FredRay, if you are referring to an INSIDE slab, the consequences may be little or great, depending on several geological factors. The use of a VB is prophylactic, so it is better to always use it. One reason is the fact that concrete is subject to capillary suction (water will "wick" up, as witness a concrete block set into a shallow puddle). Thus damp basements, leading to mould, rot, and health (IAQ) problems. A good drainage layer, such as 6 inches of crushed stone, is also an essential capillary break.. In addition, concrete is prone to vapour diffusion, whereby the small gaseous H2O molecules can easily work their way through the microscopic interstices in the concrete matrix. Some concretes, such as a high-volume fly ash (ASTM Class F) are more water and vapour-impermeable than others, but the additional protection of an extremely low permeance Vapour Diffusion Retarder (VDR) is essential. Thirdly, in areas prone to soil gases, such as radon gas (often coming through small fissures in a granitic formation), a low permeance shield is needed (along with sub-slab depressurization techniques to keep the radon out of the building entirely). The funny thing about radon gas is that one house may be radon-free, while its next-door neighbour could be riddled with it – all depending on the nature of the fissures in the rock underlay.

VDRs are rated according to their permeance ratings, in either (Imperial/US: grain/ft^2 * hr – inches Hg) or (SI: ng/Pa*m^2*s), and are usually categorized as Type I or Type II (Type 1s are better, having a metric permeance of up to 15 nanograms…, as opposed to a Type 2, with a permeance of up to a maximum of 60 ng/Pa*m^&2*s. As you can imagine, an aluminum foil has a very good permeance rating (0.03 mm = 0 perm), as does 6 mil polyethylene (3.4 perm SI). By comparison, standard 1-2-3 concrete has a perm SI of 184, and ½" gypsum wall board has a perm rating of 2026 SI!

To convert Perm SI to Perm Imp., multiply Perm SI by 0.0174

The big trouble I have with most applications of poly under a slab is the actual practice, which guarantees that it will be perforated in hundreds of places before the slab is placed. To avoid this, I generally spread a small layer of sand over the crushed stone before laying on the poly (which I lap and seal also). Then, heavy boots will not ruin the thin membrane as readily.

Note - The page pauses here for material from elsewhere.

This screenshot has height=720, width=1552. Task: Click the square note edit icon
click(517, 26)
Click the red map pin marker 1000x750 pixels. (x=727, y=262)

As to your second question, I have no experience in this area - with sealers, top membranes, etc. Perhaps another forum member can respond to this? Sustainable, Solar, Environmental, and Structural Engineering: Appropriate technologies for a planet in stress.

 

[Aton]

By the way, no sub-slab VB will prevent water ingress due to high seasonal water tables! If a building must be placed below such WT, excellent perimeter drainage at the level of the footing base is essential, to at least create a local cone of depression. In addition, to enable surface water to readily penetrate down to the drainage tile, a well-drained backfill must be used, and eavestrough downspouts shunted beyond the foundation line, etc. - basic, good design and practice. Sustainable, Solar, Environmental, and Structural Engineering: Appropriate technologies for a planet in stress.

 

[jheidt2543]

Fredray:

Aton is right on the money. The only thing I would add is that without a vapor barrier, on an inside slab, you run the risk of the finish materials (tile, paint, carpet or sealers) being damaged by moisture coming through the concrete. The safest and best practice is to always use a vapor barrier for interior slab-on-grade.

 

[JAE]

Not necessarily for industrial slabs-on-grade. VB do work fine for slabs with subsequent coverings such as carpet, tile, etc.

For slabs without covering, a vapor barrier directly below the slab increases the potential for curling and diminishes the slab-life.

In addition, if your project is a tilt-up concrete system, the slab will usually be placed first, before the roof structure, exposing the slab to exterior rain. With a vaport barrier, you run the risk of perching water directly below the slab. After the roof in installed and subsequent floor finishes placed, the trapped moisture can wreak havoc on the finishes.